**Texte**
┌────────

C’est une série australienne, dont vous pouvez retrouver le pitch sur Konbini. Comme pour Catastrophe, les comiques jouent devant la caméra. Il y a même Hannah Gadsby, je ne l’ai pas reconnue d’ailleurs. Encore trop occupée à regarder Josh se taper des beaux gosses, c’est malin…
Ce que j’aime, c’est l’instantané d’une génération un peu perdue, qui appréhende ses émotions. J’adore le personnage de Claire, allez savoir pourquoi.
Le Graal des humoristes : histoire du Point Virgule
Gilbert Jouin, un intervieweur qui connaît bien les paillettes, vient de consacrer un livre sur le Point Virgule. J’ai lu les 3/4 du livre, et je me suis ruée sur les dernières interviews de Fary et Panayotis Pascot. C’est un recueil d’interviews des bâtisseurs (ceux qui ont construit et maintenu le théâtre dans les coulisses) et des artistes.

└────────

**Données brutes**
┌────────

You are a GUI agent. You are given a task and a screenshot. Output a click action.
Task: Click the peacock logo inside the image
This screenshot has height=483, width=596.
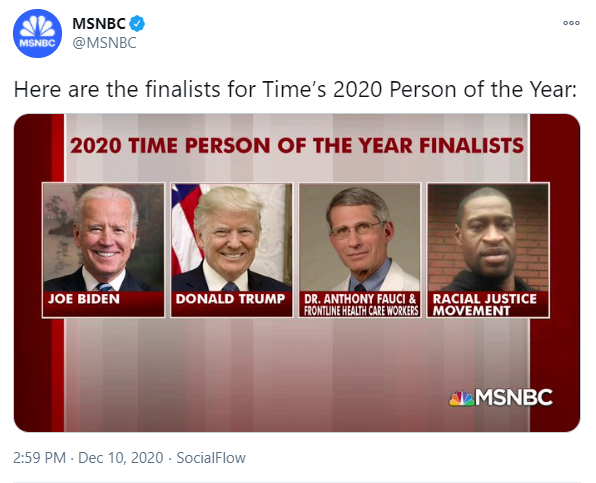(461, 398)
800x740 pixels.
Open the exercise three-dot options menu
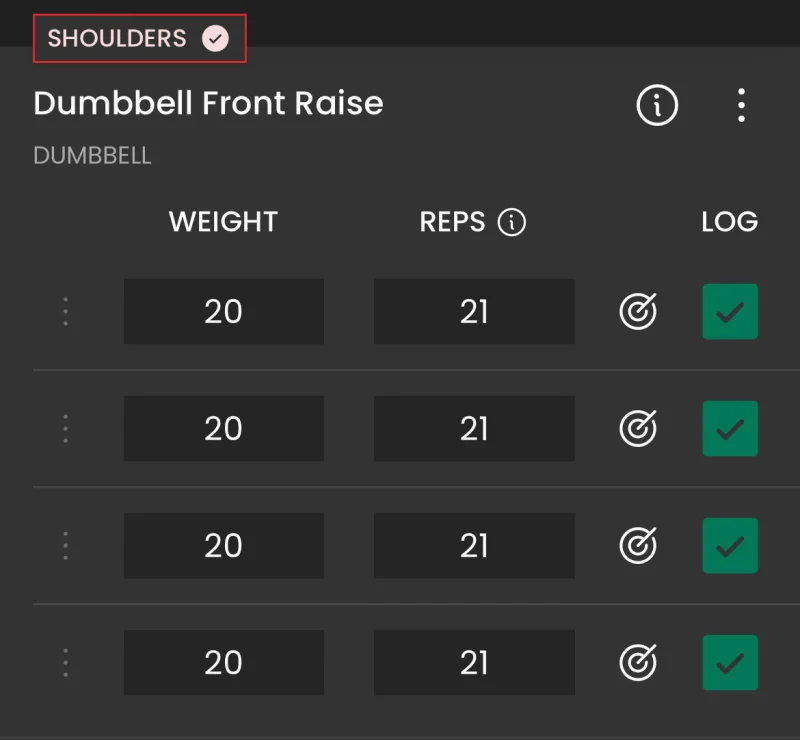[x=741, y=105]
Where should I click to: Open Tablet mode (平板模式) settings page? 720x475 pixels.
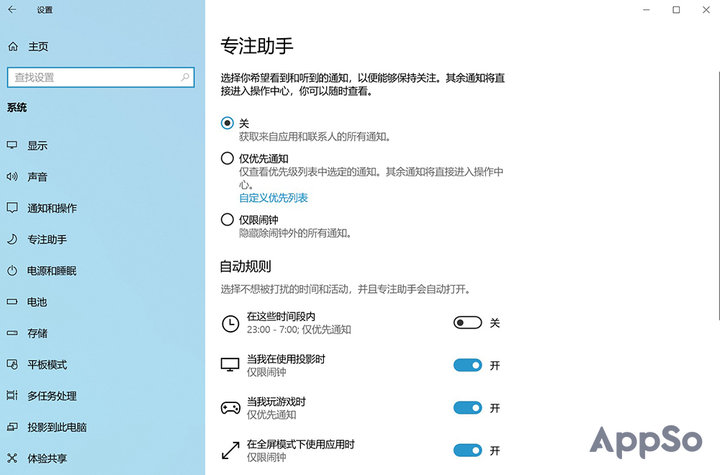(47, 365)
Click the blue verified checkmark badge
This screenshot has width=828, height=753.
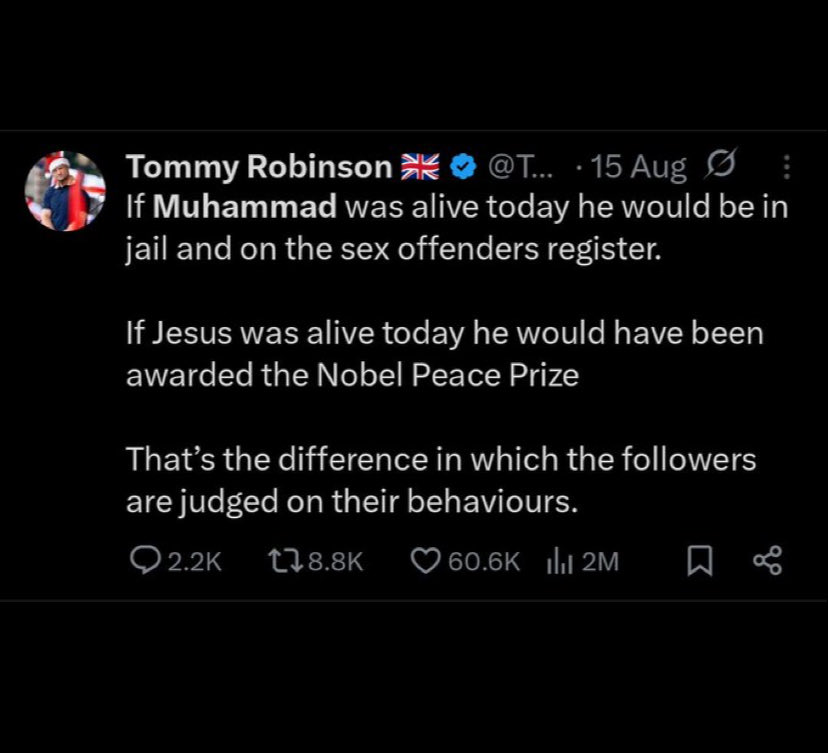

└────────
┌────────

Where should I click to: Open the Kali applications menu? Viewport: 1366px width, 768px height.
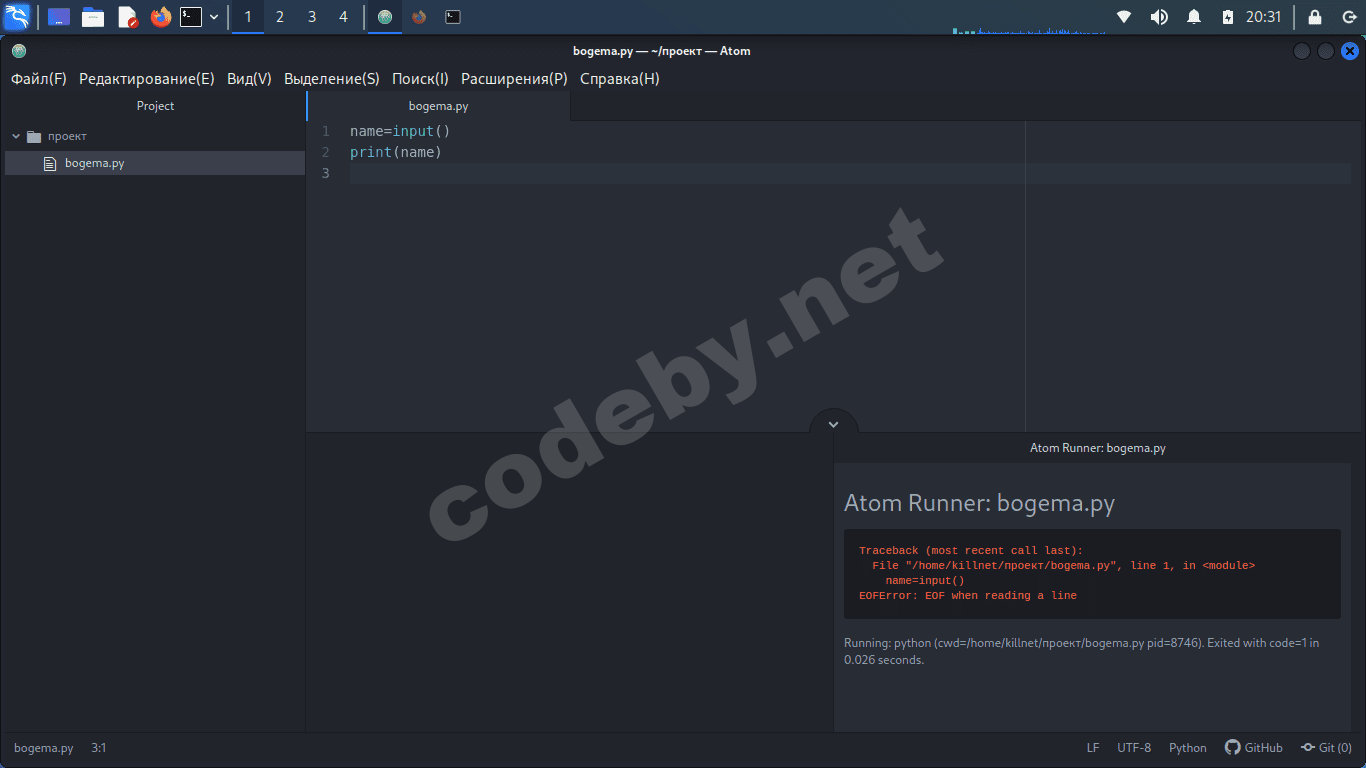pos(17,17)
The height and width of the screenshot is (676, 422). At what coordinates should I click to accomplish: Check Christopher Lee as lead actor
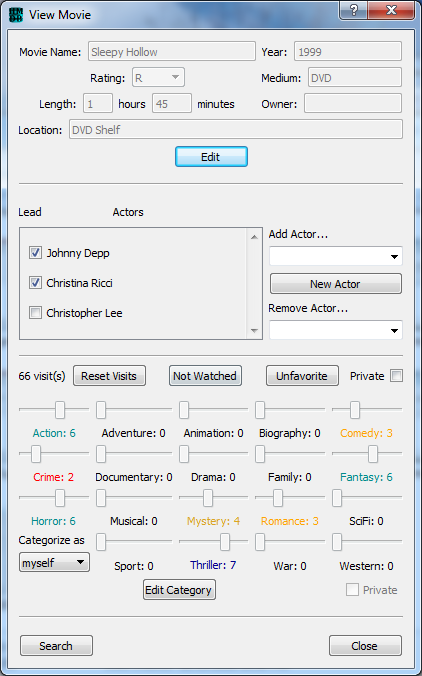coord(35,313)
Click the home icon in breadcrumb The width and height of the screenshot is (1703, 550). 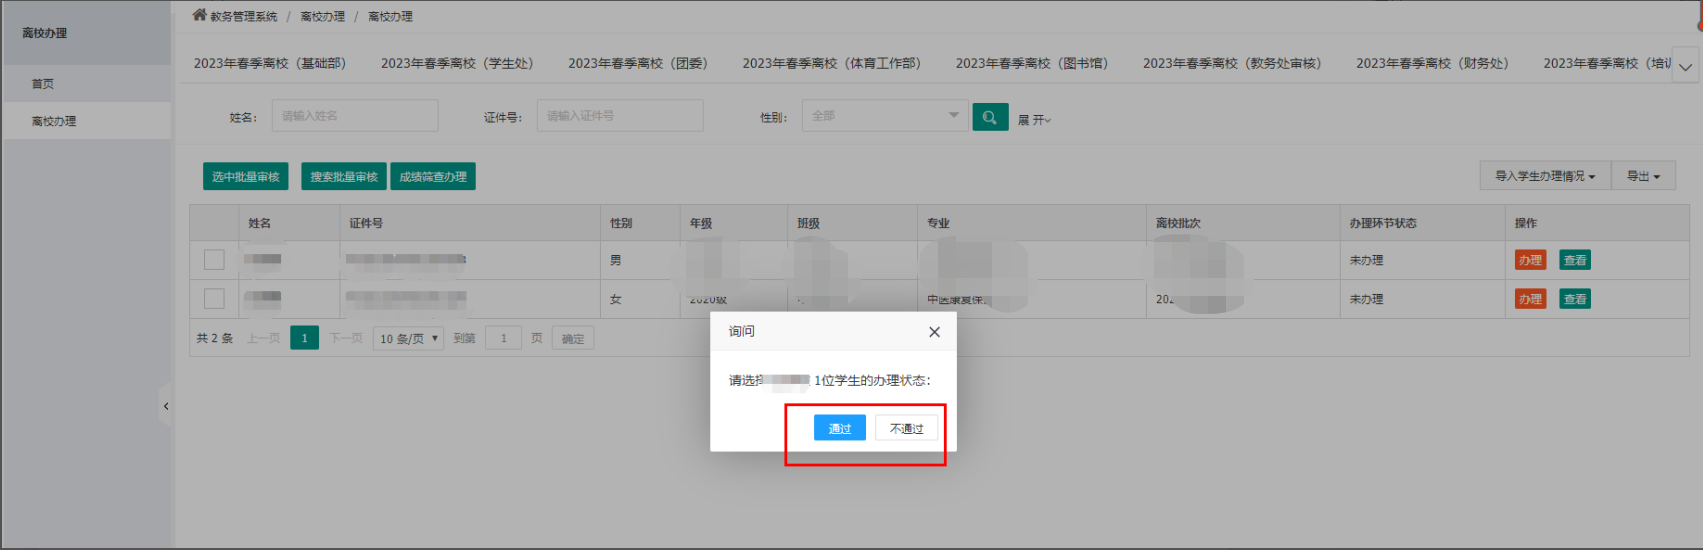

└────────
┌────────

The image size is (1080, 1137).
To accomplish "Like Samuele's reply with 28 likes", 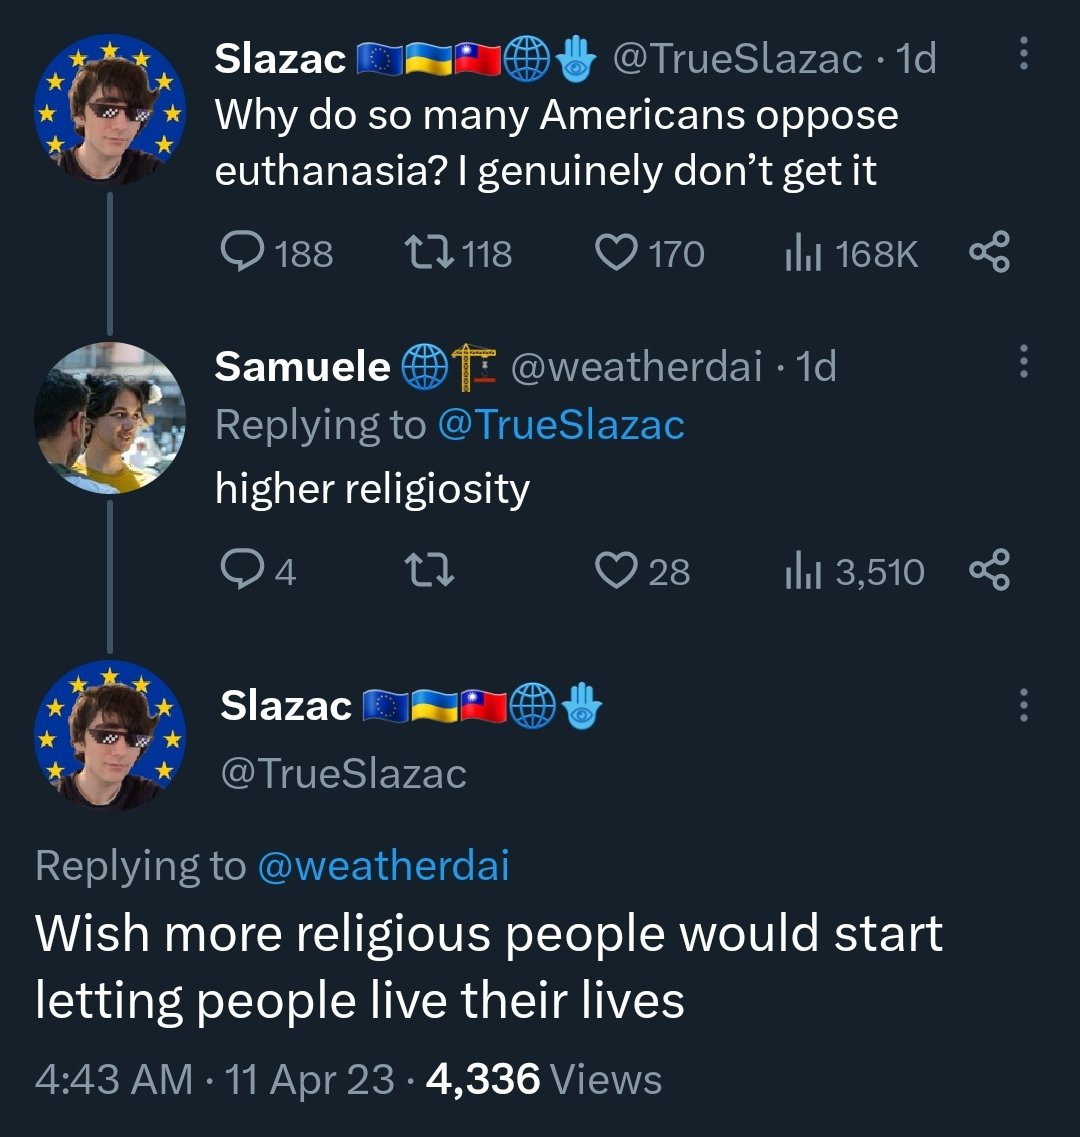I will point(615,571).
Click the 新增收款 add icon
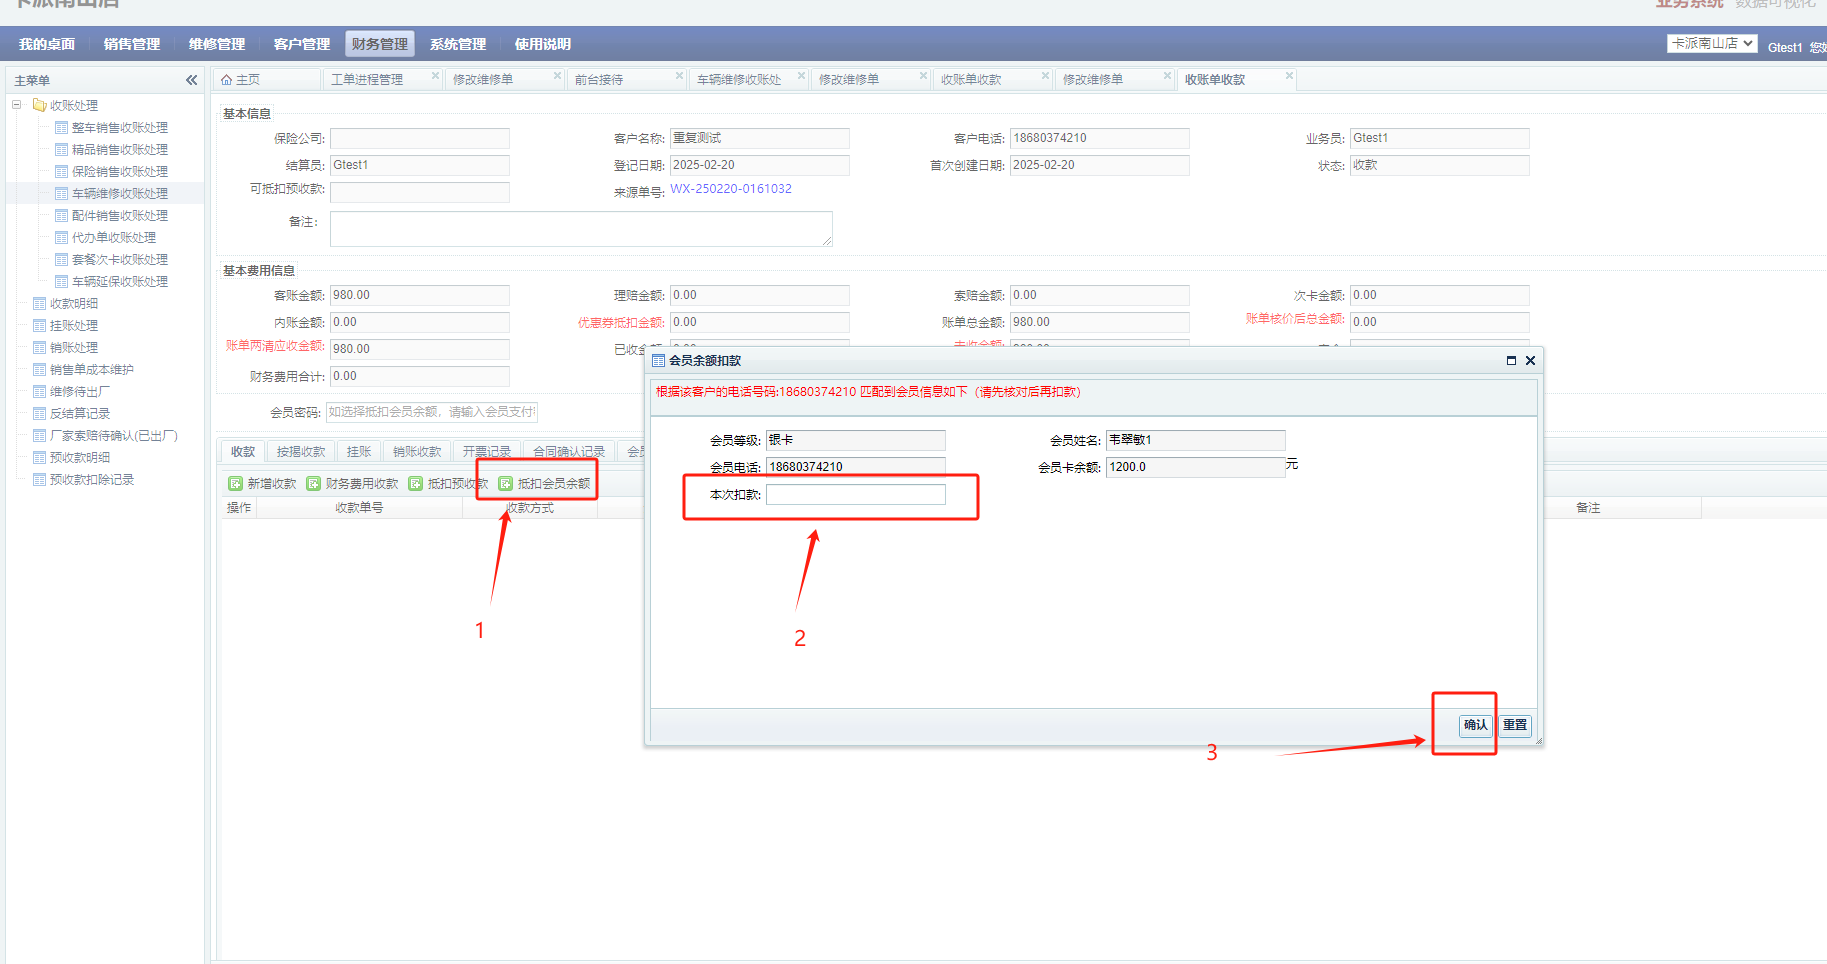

└────────

D'après le texte, de quoi se compose le livre que Gilbert Jouin consacre au Point Virgule ?

D'un recueil d'interviews des bâtisseurs, ceux qui ont construit et maintenu le théâtre dans les coulisses, et des artistes.